When the first snip of the scissors comes, Sadie has to squeeze her eyes shut. With every cut, more of her hair falls to the floor, creating a sea of little golden strands at her feet. Then all of a sudden Abigail makes a cut, and Sadie’s entire braid falls with a thump.
“There,” Abigail says. “Now I just need to clean the rest of it up.”
Abigail’s fingers brush Sadie’s temples as she cuts off the hair by her ears. Her touch is impossibly gentle. She uses the scissors as if she’s cut hair a thousand times before, with practiced ease and care. Sadie wishes she could turn around and see Abigail’s face. She wonders if she is smiling. She misses her already, although they are right next to each other.
“Sadie,” Abigail says. “Look at the sun.”
Sadie does—it’s barely peeking above the hills, filling the sky with wisps of pink and gold. “I’ve always wanted to show you this,” Abigail admits quietly. “I’m sorry that I never got to do it proper.”
“It’s alright,” Sadie says. “I’m sorry too.”
“For what?”
Her voice trembles when she speaks. “For leaving without sayin’ goodbye.”
Abigail snips a few more stray hairs from the back of Sadie’s head. She runs her fingers through Sadie’s hair, now cropped short and close, like a man’s. “Well,” she says, “it ain’t too late to do that now, is it?”
Abigail looks at her and Sadie looks back. She feels so much lighter now without her braid. The early morning breeze is cool and gentle, as it always is, and it tickles the back of Sadie’s neck. Mourning doves call out from their perches.
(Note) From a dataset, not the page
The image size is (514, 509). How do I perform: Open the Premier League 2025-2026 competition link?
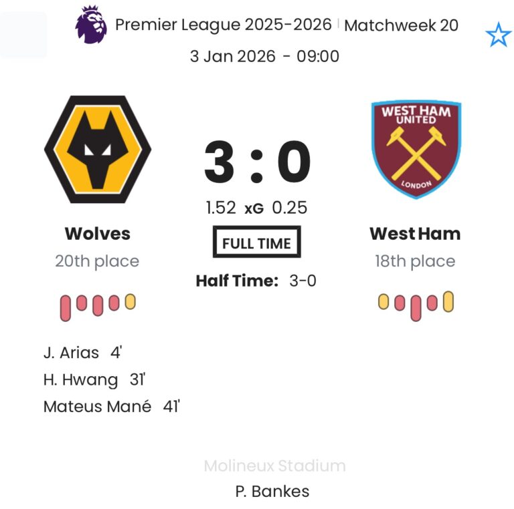(x=223, y=25)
The goodness of it all, the kindness of it all, makes Sadie want to cry. Part of her wishes she never came to Beecher’s Hope—but the rest of her knows she would’ve come, eventually, no matter what had happened before. Just as she knows that she will never return again.
As the sun casts its warm rays upon the ranch, bathing the land in golden light, Sadie sits in a wooden chair next to Abigail on the porch and finds the courage to speak. “It ain’t too late,” she echoes. “We can still do it.”
So they do. Silently, looking at the outstretched world before them, they do.